*DIRECTIONS*
Print nothing except the lines of the listing below from the line with "Click the company size dropdown chevron" to the line with "Instruction: Launch the Web capture tool", each exactly as written, both ends included.

*DATA EXTRACTS*
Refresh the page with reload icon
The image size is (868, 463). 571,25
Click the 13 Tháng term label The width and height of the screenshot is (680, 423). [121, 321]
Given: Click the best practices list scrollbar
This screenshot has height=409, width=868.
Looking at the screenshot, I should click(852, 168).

--

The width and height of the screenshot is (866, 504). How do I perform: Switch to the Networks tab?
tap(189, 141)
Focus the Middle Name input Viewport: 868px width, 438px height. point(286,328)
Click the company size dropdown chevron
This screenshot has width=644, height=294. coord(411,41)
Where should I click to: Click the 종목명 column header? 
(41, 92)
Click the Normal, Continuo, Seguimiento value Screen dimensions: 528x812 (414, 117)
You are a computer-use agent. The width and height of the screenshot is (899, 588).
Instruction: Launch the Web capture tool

*TASK RESPONSE*
Click the company size dropdown chevron
This screenshot has width=644, height=294. coord(411,41)
Where should I click to: Click the 종목명 column header? 
(41, 92)
Click the Normal, Continuo, Seguimiento value Screen dimensions: 528x812 (414, 117)
You are a computer-use agent. The width and height of the screenshot is (899, 588).
Instruction: Launch the Web capture tool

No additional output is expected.